Answer
Question: Solve the initial value problem.
$y't^3+4yt^2=e^{-t}$ , $y(-1)=0$ , $t<0$
Answer: $y=\frac{-(t+1)e^{-t}}{t^4}$, $t\ne0$, $c=0$ where c is the arbitrary constant resulting from integrating
Work Step by Step
$y't^3+4yt^2=e^{-t}$ , $y(-1)=0$ , $t<0$
recognize that
$\frac{d}{dx}(At^ny)=nAyt^{n-1}+Ay't^n$
where $A$ is an arbitrary constant, $n$ is an arbitrary exponent (non-variable), $t$ and $y$ are variables. how can we make this fit our equation? If the 4 was a 3 then our equation would fit perfectly, but since its is a four, integrating t must require $n$ in
$\frac{d}{dx}(At^ny)$
to be 4, so with
$n=4$
we have
$\frac{d}{dx}(At^4y)=4Ayt^{3}+Ay't^4$,
this is almost our equation and can easily be made our equation by simply setting $A=1$ and multiplying our equation by t. If we multiply both sides of our given equation by t then we get
$y't^4+4yt^3=te^{-t}$
which condenses to
$\frac{d}{dx}yt^4=te^{-t}$
This implies that
$d(yt^4)=(te^{-t})dt$
Integrating both sides (using integration by parts) yields $t^4y=-te^{-t}+\int(e^{-t})dt$
which evaluates to
$t^4y=-te^{-t}+(-e^{-t}+c)$
At this point, it is easiest to use our initial value and solve for c rather than solve for y, then for c, then correct.

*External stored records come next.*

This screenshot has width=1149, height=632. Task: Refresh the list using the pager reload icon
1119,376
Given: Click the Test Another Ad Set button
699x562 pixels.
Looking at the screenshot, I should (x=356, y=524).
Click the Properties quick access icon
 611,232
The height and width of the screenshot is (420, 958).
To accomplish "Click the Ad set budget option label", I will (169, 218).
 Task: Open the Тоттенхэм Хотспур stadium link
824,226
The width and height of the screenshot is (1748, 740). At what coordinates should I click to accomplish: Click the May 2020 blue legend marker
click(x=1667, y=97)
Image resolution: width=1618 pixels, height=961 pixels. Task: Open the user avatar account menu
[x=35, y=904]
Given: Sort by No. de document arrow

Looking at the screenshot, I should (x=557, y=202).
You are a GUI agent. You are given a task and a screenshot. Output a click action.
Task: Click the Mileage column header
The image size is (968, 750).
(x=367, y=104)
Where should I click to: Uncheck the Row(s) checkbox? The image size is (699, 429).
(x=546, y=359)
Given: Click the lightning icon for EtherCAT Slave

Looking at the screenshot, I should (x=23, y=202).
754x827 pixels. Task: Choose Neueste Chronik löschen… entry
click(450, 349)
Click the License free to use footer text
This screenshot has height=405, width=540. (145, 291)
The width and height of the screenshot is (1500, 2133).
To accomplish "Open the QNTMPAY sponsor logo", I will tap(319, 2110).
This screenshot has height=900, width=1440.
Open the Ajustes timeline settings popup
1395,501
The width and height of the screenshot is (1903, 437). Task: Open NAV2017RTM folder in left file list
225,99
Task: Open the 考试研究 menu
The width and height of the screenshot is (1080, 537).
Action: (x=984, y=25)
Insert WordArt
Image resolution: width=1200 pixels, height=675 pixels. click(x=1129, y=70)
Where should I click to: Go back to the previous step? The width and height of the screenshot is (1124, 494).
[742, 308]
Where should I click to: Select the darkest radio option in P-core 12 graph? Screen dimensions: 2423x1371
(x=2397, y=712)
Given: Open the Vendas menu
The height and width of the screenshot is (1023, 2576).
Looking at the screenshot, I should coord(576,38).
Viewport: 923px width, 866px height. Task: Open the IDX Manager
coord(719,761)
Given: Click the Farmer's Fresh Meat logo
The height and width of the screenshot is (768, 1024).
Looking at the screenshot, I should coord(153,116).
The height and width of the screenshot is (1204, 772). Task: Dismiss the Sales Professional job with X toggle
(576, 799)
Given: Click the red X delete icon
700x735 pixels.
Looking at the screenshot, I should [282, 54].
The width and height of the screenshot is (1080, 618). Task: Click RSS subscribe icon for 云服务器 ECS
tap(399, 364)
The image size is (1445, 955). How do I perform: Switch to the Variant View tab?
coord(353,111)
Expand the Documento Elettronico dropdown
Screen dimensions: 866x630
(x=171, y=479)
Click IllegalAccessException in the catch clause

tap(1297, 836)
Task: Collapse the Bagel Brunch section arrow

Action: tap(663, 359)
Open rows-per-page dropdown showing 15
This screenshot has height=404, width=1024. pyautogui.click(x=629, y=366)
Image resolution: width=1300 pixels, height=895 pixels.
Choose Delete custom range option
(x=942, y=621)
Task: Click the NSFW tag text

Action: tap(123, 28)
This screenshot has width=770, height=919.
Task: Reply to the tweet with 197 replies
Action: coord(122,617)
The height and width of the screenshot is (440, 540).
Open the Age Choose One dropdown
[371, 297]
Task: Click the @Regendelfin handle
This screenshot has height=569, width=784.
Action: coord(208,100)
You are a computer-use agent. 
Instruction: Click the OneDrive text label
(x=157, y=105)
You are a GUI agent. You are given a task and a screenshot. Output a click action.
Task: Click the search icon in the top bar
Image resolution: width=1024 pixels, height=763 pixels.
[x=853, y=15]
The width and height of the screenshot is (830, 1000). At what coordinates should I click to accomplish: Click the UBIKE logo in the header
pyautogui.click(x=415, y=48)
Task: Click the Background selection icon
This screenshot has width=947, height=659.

$t^4y=-te^{-t}+(-e^{-t}+c)$–> $0=e-e+c$ therefore $c=0$
therefore
$t^4y=-te^{-t}+(-e^{-t})$
which can be rearranged to
$y=\frac{-te^{-t}+(-e^{-t})}{t^4}$ or
$y=\frac{-(t+1)e^{-t}}{t^4}$
Finally, $t=0$ is undefined for this solution, so we write $t\ne0$